From: Simon Jeons <simon.jeons@gmail.com>
To: Fengguang Wu <fengguang.wu@intel.com>
Cc: Namjae Jeon <linkinjeon@gmail.com>, Jan Kara <jack@suse.cz>,
	Wanpeng Li <liwanp@linux.vnet.ibm.com>,
	linux-fsdevel@vger.kernel.org, linux-mm@kvack.org,
	 linux-kernel@vger.kernel.org,
	Namjae Jeon <namjae.jeon@samsung.com>,
	Vivek Trivedi <t.vivek@samsung.com>,
	Dave Chinner <dchinner@redhat.com>
Subject: Re: [PATCH] writeback: fix writeback cache thrashing
Date: Sat, 05 Jan 2013 03:41:54 -0600	[thread overview]
Message-ID: <1357378914.8716.3.camel@kernel.cn.ibm.com> (raw)
In-Reply-To: <20130105073846.GA11811@localhost>

On Sat, 2013-01-05 at 15:38 +0800, Fengguang Wu wrote:
> On Fri, Jan 04, 2013 at 11:26:43PM -0600, Simon Jeons wrote:
> > On Sat, 2013-01-05 at 11:26 +0800, Fengguang Wu wrote:
> > > > > > Hi Namjae,
> > > > > >
> > > > > > Why use bdi_stat_error here?
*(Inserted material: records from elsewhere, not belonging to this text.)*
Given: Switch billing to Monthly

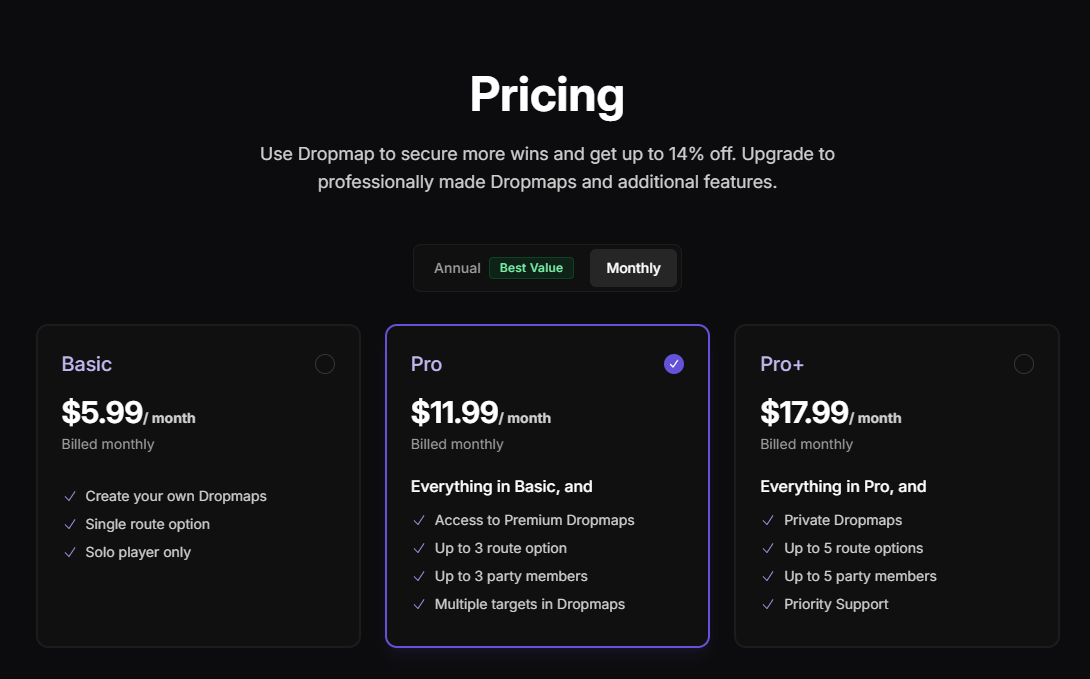Looking at the screenshot, I should tap(632, 268).
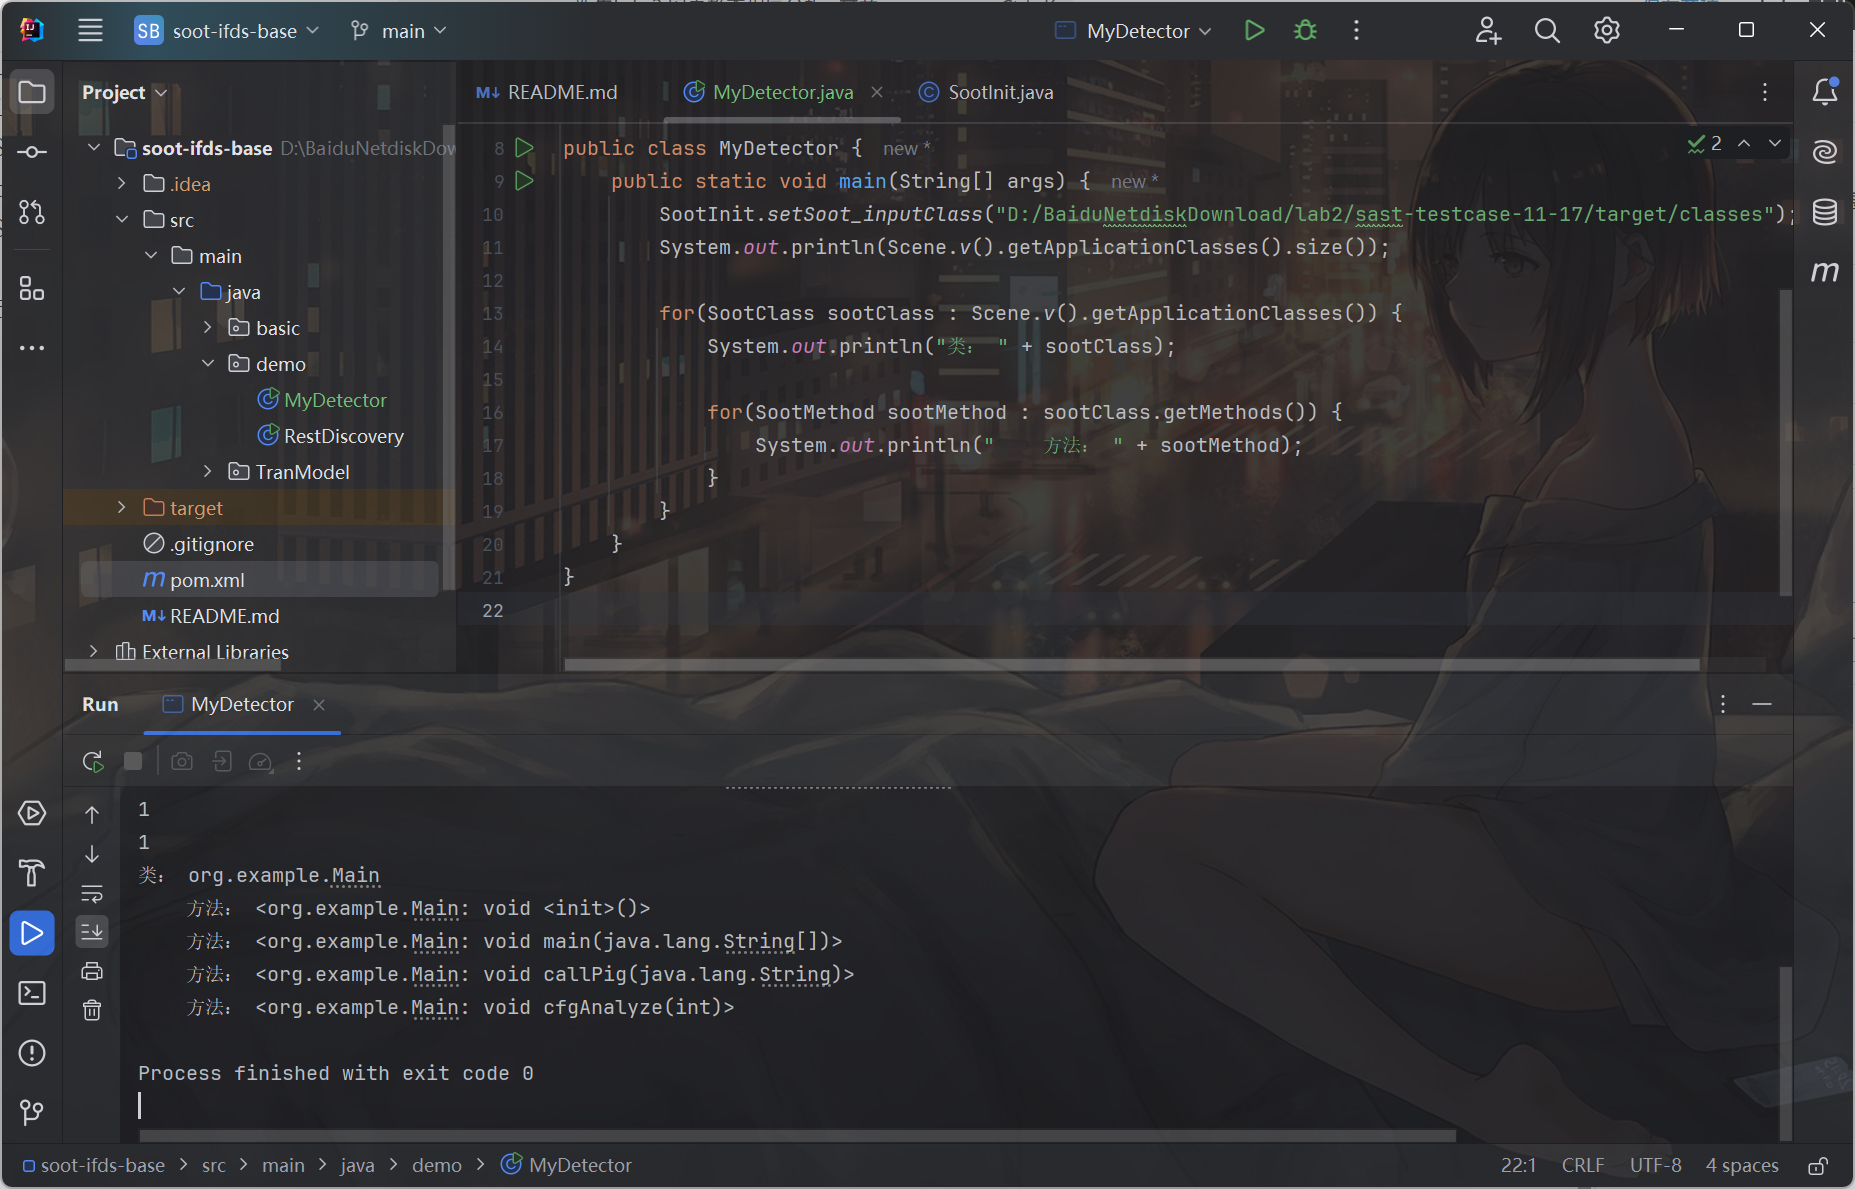Toggle scroll to end of console
Image resolution: width=1855 pixels, height=1189 pixels.
(x=92, y=931)
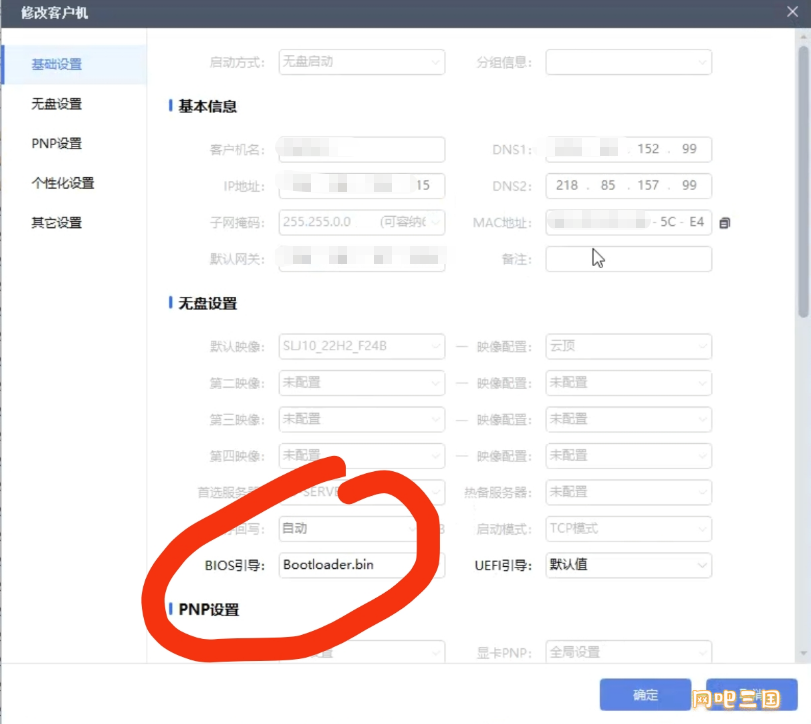Go to the PNP设置 sidebar tab
811x724 pixels.
(x=57, y=144)
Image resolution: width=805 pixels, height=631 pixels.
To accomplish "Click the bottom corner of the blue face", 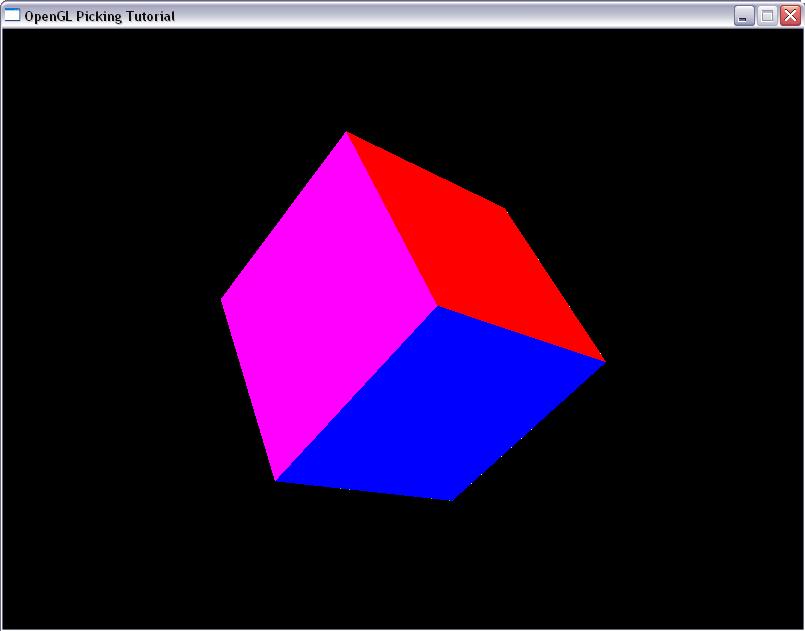I will [449, 498].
What's the meaning of its comment "maximal
> > > > > > error of a stat counter"?
> > > > > Hi Simon,
> > > > > 
> > > > > As you know bdi stats (BDI_RECLAIMABLE, BDI_WRITEBACK …) are kept in
> > > > > percpu counters.
> > > > > When these percpu counters are incremented/decremented simultaneously
> > > > > on multiple CPUs by small amount (individual cpu counter less than
> > > > > threshold BDI_STAT_BATCH),
> > > > > it is possible that we get approximate value (not exact value) of
> > > > > these percpu counters.
> > > > > In order, to handle these percpu counter error we have used
> > > > > bdi_stat_error. bdi_stat_error is the maximum error which can happen
> > > > > in percpu bdi stats accounting.
> > > > > 
> > > > > bdi_stat(bdi, BDI_RECLAIMABLE);
> > > > >  -> This will give approximate value of BDI_RECLAIMABLE by reading
> > > > > previous value of percpu count.
> > > > > 
> > > > > bdi_stat_sum(bdi, BDI_RECLAIMABLE);
> > > > >  ->This will give exact value of BDI_RECLAIMABLE. It will take lock
> > > > > and add current percpu count of individual CPUs.
> > > > >    It is not recommended to use it frequently as it is expensive. We
> > > > > can better use “bdi_stat” and work with approx value of bdi stats.
> > > > > 
> > > > 
> > > > Hi Namjae, thanks for your clarify.
> > > > 
> > > > But why compare error stat count to bdi_bground_thresh? What's the
> > > 
> > > It's not comparing bdi_stat_error to bdi_bground_thresh, but rather,
> > > in concept, comparing bdi_stat (with error bound adjustments) to
> > > bdi_bground_thresh.
> > > 
> > > > relationship between them? I also see bdi_stat_error compare to
> > > > bdi_thresh/bdi_dirty in function balance_dirty_pages. 
> > > 
> > 
> > Hi Fengguang,
> > 
> > > Here, it's trying to use bdi_stat_sum(), the accurate (however more
> > > costly) version of bdi_stat(), if the error would possibly be large:
> > 
> > Why error is large use bdi_stat_sum and error is few use bdi_stat?
> 

Thanks for your response Fengguang! :)

> It's the opposite. Please check this per-cpu counter routine to get an idea:
> 
> /*
>  * Add up all the per-cpu counts, return the result.  This is a more accurate
>  * but much slower version of percpu_counter_read_positive()
>  */                                                 
> s64 __percpu_counter_sum(struct percpu_counter *fbc)
> 
> > > 
> > >                 if (bdi_thresh < 2 * bdi_stat_error(bdi)) {
> > >                         bdi_reclaimable = bdi_stat_sum(bdi, BDI_RECLAIMABLE);
> > >                         //...
> > >                 } else {
> > >                         bdi_reclaimable = bdi_stat(bdi, BDI_RECLAIMABLE);
> > >                         //...
> > >                 }
> > > 

The comment above these codes:

                 * In order to avoid the stacked BDI deadlock we need
                 * to ensure we accurately count the 'dirty' pages when
                 * the threshold is low.

Why your meaning threshold low is error large? 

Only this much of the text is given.